In modular arithmetic, could π be represented as an integer? If I have a field of all real numbers on $[0,p) (\mod p)$ under normal addition and multiplication where $p$ is a prime number, it can be shown that all integers have multiplicative inverses that are also integers. This means all rational numbers have integer equivalents E.g. $$ 3\times2 ≡ 1\mod5$$ Therefore $2$ is the multiplicative inverse of $3$ in $\mod 5$. This means that $\frac13 ≡ 2 \mod 5$. I then tried to extend this logic to irrational numbers. 
As an example, I took $\pi$. We can represent $\pi$ by the infinite series $$\frac{3}{1}+\frac{1}{10}+\frac{4}{100}+\frac{1}{1000}...$$ Clearly this representation would not work for $\mod 5$ because one would be dividing by $0$. However, in $\mod 3$ and in $\mod 9$, this fraction can be reduced to $$\frac{3}{1}+\frac{1}{1}+\frac{4}{1}+\frac{1}{1}... = 3+1+4+1...$$ This is where I am stuck. Because we are summing an infinite list of integers, it would seem the sum should be an integer. However, as the series gets longer and longer it clearly just cycles through all of the integers and never approaches a definitive answer. So is $\pi$ equivalent to all the integers at once, or do irrational numbers not have integral equivalents in modular arithmetic?
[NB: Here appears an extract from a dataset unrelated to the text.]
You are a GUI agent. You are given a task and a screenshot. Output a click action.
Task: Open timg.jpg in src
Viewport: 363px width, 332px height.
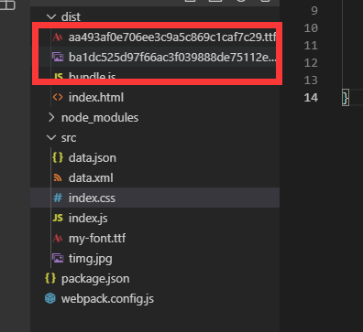coord(91,259)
Does my logic have any fatal flaws that may account for my results?
 A: Basically your question boils down to "what is an infinite sum in modular arithmetic?". This issue is one of convergence. Basically, in order to talk about infinite sums, you need some notion of what it means to converge. This is called a topology. Now if you are in high school, topology is a little advanced for you so don't worry about it.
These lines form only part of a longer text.